Thursday, February 17, 2011

Better Knowledge Management for the Knowledge Worker

How many of you spend lots of time wading through the wikis, blogs and content in your organization trying to find a relevant place to deliver your new big idea?  A more likely scenario is that you add to the Collaboration-SPAM by creating a new wiki, blog or heaven's no - an e-mail!  An even bigger problem is, whom should you target with your new big idea?  Your typical Knowledge Management (KM) solutions is no different that this blog.  What if, I could target the members of this blog who can help me to collaborate and benefit from this post and notify them instantly that I need their input.  In a public blog this is not practical "yet", but why not within the systems of my organization?

Many Knowledge Worker's (KW) are unable to effectively collaborate and contribute to the strategic goals and mission of their organization.  Knowledge Management (KM) systems provide tools to find content and collaborate however many lack the tools a KW needs to know what to contribute to their organizations.  Communicating the goals that drive innovation to everyone is a daunting task for most organizations.  Even when the goals are made known to each employee, they often lack the innovation skills.

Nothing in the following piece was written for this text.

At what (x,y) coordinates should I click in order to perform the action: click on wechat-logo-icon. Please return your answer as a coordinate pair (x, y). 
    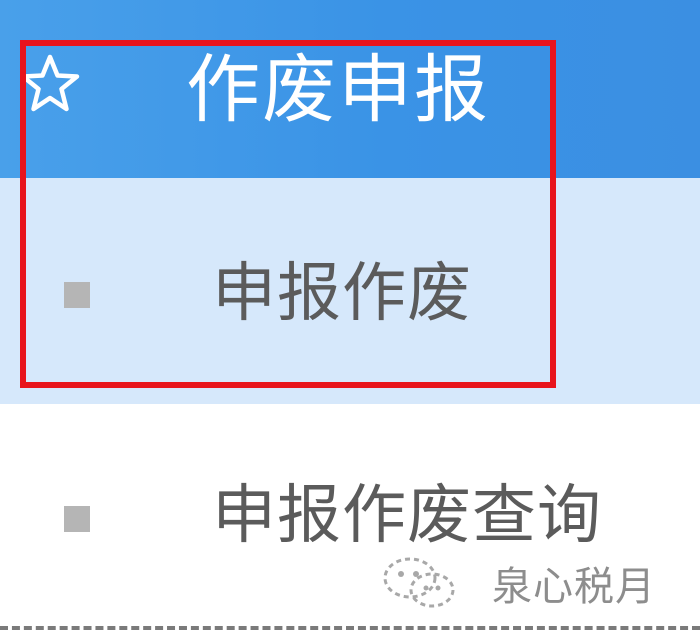
    Looking at the image, I should click on (419, 582).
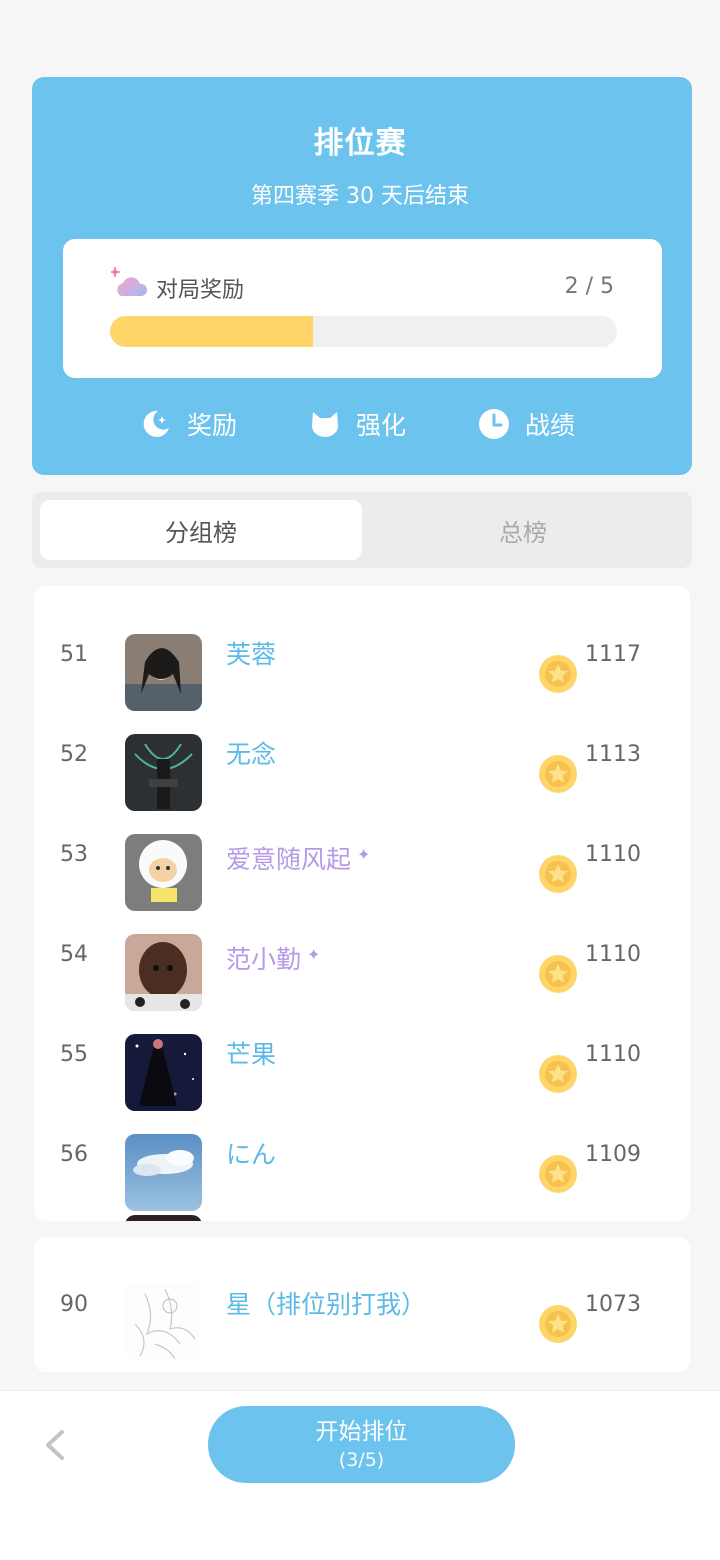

KM solutions must provide a "Knowledge Radar" (KR)  dashboard to help employees hone in on the information needed by the organization to accomplish its goals. WSN Insight is a KM solution for SharePoint that pushes the relevant collaboration requests (a.k.a conversations) and content for each employee to their customized KR dashboard.  The dashboard contains many conversation KPIs to help prioritize matters.  The solution also has the ability to find the members of the organization that can contribute to the conversation based on various attributes (skills, projects, experience, customers, etc.) of each employee.  This solves some of the biggest hurdles we face with many KM solutions.

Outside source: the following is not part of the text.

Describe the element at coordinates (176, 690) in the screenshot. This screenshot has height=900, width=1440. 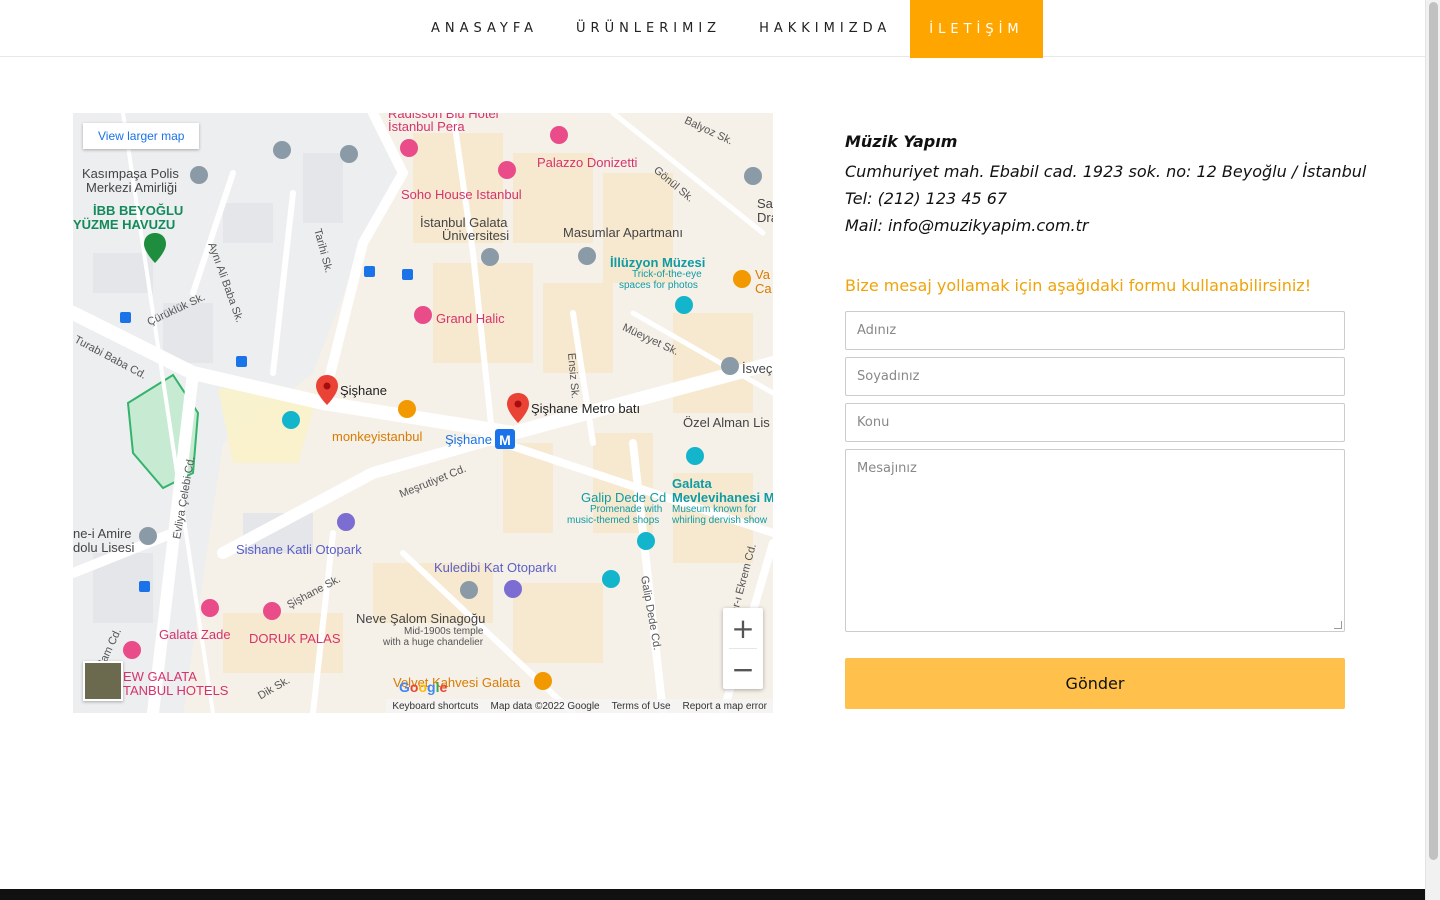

Since it's never all about technology, employees in turn need to hone their innovation skills (I-Skills).  I-Skills help employees to "unleash the mindset, skill-set and tool-set of an innovator".  These I-Skills enable you to anticipate and rise to the challenge your organization faces in a hyper-competitive era.  Robert B. Tucker eloquently makes the case for I-Skills in his book "Innovation is Everybody's Business".